Test number six shows competitive results between all products. This test loads a record, changes it, and reselects it, then repeats the process.
Storm makes usage here of its ability to issue a quick UPDATE statement and invalidate its ORM cache simultaneously. SQLAlchemy EL clocks comparably to Storm's optimized operation, whereas SQLAlchemy ORM needs to fall back on a slightly more expensive flush() to update the record in the database and session simultaneously. To address this, SQLAlchemy will be adding a criterion-based session invalidation feature to its Query object in an upcoming release, possibly 0.4.3.
Robert didn't implement test number seven for the ORM, so the head to head matchup is below. Nothing too interesting here:
So admittedly six months too late, I'm hoping this illustrates that there are only slight to moderate differences in performance between these products at a Python execution level. Your app won't grind to a halt with SQLAlchemy nor perform miraculous volumes of SQL in mere milliseconds with Storm or Geniusql - the data Robert illustrated as well as his hypotheses to explain those findings are just inaccurate.
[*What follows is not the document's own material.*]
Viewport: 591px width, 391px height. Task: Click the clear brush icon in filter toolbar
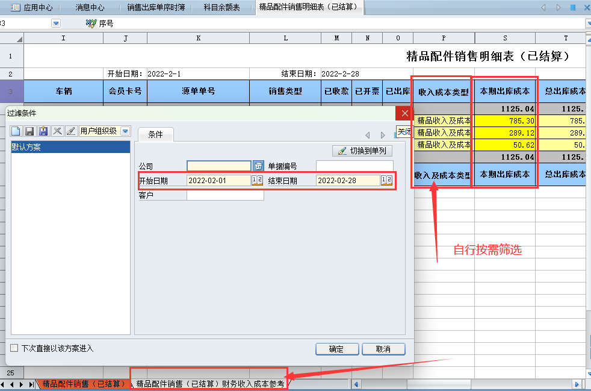(x=70, y=131)
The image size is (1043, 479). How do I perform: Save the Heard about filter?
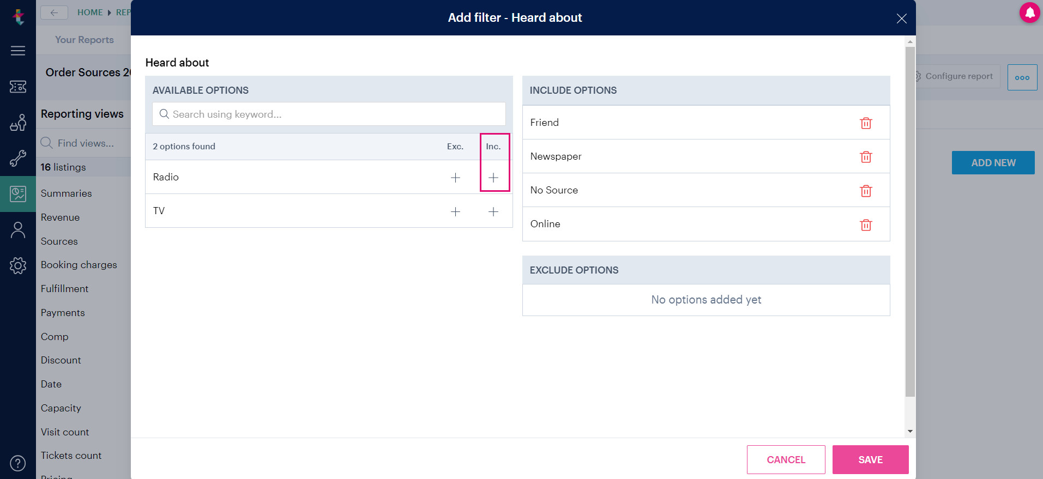tap(870, 459)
All the hypothesizing about connection pool slowness and everything else mentioned, while not insignificant, have never created huge performance issues, and we of course continue to optimize and re-simplify all areas of SQLAlchemy on a constant basis (where the "de-simplification" occurs in response to new behaviors and feature improvements which we add all the time). SQLAlchemy maintains that the best way to get the fastest performance from a database application remains to use the most appropriate SQL at the most appropriate times; exactly the reason why SQLAlchemy has a very rich expression language and SQL compiler, and a highly featured and finely-tunable ORM which improves with every release.